Sieg gegen Otto von Worms, Niederlage gegen Heinrich II. (1003–1004)

Seine Gegner, insbesondere Leo von Vercelli, aber auch die Markgrafen Nordost- und Mittelitaliens wandten sich an den römisch-deutschen König Heinrich II. Dieser entsandte Otto von Worms, den Herzog von Kärnten und Enkel Ottos des Großen. Doch Otto von Worms musste von Arduin im Januar 1003 an den Veroneser Klausen eine schwere Niederlage hinnehmen. Er starb 1004.

Im selben Jahr zog Heinrich persönlich an der Spitze einer Armee gegen Arduin. Nach Überwindung der Brenta-Klause, wo Otto die besagte schwere Niederlage erlitten hatte, liefen die Truppen Arduins auseinander. In der Bischofskirche von Trient ging Heinrich zusammen mit seinen geistlichen und weltlichen Großen sowie den oberitalienischen Bischöfen eine Gebetsverbrüderung ein. Erzbischof Arnulf II. krönte Heinrich am 14. Mai 1004 in Pavia in der Kirche San Michele Maggiore. zum König der Langobarden (rex Langobardorum), sicherlich ein Appell an die karolingische Titulatur. Auch wurde Heinrich in derselben Kirche gekrönt wie zwei Jahre zuvor Arduin, nämlich in San Michele. In deren Vorgängerkirche wiederum war im Jahr 774 Karl der Große zum rex Langobardorum gekrönt worden.

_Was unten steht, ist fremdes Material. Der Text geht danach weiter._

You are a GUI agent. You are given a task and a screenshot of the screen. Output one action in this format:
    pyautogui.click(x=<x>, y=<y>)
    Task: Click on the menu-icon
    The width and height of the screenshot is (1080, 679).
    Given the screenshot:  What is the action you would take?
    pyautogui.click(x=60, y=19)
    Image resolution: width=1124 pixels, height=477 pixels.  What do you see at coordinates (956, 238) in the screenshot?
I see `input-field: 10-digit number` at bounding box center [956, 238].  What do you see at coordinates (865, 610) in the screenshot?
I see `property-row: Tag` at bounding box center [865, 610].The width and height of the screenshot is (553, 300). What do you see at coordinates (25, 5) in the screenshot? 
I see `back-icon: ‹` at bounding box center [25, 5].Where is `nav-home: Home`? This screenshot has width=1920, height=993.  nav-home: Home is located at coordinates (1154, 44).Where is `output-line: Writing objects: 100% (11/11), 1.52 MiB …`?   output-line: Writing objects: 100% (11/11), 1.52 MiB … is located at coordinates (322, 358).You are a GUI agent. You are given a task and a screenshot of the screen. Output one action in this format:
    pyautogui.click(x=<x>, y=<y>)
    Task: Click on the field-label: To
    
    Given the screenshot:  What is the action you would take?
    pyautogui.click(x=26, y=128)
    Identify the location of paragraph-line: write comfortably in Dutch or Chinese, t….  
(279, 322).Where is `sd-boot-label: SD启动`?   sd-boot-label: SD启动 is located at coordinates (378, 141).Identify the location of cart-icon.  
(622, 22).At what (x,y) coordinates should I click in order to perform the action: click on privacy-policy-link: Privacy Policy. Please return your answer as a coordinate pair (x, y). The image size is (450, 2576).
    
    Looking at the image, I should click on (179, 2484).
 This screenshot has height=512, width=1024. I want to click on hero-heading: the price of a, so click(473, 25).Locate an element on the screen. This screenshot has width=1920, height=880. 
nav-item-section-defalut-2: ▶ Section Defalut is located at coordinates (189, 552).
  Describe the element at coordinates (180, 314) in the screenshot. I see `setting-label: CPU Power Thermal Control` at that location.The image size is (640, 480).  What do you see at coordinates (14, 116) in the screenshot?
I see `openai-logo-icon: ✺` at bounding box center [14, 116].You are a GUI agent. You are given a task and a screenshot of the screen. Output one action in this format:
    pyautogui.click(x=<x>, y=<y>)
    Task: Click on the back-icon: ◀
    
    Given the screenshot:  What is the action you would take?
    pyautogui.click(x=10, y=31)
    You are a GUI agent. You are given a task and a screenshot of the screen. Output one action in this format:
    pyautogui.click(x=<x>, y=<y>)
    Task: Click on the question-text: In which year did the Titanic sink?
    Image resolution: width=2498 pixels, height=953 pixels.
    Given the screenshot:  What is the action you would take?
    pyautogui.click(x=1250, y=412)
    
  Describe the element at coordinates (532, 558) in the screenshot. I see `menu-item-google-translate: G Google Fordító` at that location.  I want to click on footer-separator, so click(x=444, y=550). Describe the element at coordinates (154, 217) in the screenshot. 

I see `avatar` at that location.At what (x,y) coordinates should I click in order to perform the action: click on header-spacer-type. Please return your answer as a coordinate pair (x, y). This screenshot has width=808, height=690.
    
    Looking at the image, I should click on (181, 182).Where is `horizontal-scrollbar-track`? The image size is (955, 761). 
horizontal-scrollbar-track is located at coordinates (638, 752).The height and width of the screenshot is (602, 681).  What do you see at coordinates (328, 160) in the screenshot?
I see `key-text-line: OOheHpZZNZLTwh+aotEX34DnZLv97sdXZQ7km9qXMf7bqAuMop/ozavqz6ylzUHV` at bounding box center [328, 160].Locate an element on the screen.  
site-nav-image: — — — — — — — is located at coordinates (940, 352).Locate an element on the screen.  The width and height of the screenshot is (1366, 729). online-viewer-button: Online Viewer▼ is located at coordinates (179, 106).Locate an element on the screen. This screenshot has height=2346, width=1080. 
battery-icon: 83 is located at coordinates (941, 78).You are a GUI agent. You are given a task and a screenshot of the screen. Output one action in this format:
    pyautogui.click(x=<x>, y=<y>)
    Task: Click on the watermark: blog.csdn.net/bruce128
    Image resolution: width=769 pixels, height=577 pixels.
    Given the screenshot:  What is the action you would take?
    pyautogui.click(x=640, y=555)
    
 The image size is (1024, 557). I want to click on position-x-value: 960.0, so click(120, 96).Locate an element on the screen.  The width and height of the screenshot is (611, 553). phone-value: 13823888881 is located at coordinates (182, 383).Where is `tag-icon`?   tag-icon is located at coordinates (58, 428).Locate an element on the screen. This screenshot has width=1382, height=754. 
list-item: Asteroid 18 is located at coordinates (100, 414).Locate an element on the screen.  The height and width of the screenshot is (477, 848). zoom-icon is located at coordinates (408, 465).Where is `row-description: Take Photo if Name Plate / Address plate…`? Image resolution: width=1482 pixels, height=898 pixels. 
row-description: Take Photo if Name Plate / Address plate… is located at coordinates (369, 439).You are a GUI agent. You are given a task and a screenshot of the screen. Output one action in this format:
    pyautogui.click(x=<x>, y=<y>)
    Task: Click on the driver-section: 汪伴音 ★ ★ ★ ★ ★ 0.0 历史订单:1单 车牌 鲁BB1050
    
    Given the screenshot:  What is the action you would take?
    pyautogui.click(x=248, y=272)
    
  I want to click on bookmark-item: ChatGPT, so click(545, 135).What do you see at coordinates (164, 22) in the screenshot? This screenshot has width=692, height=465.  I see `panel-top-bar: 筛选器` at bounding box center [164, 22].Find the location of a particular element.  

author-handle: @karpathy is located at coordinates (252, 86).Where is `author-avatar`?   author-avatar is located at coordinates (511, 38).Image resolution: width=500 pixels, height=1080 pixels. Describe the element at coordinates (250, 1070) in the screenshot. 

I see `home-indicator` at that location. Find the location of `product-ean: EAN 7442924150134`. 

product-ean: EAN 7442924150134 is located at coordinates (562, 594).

Bürger Pavias griffen jedoch in der Nacht nach der Krönung Heinrich und seine Begleiter an, woraufhin diese Häuser in Brand setzten, um, wie Thietmar von Merseburg behauptet, die entfernt lagernden Truppen zu alarmieren. Der Aufstand konnte nur mit Mühe niedergeschlagen werden, Heinrich musste die zerstörte Stadt verlassen. Er nahm die Huldigung weiterer Lombarden auf einem Hoftag in Pontelungo entgegen und zog sich Anfang Juni 1004 aus Italien zurück; am 12. Juni war er schon wieder in Locarno.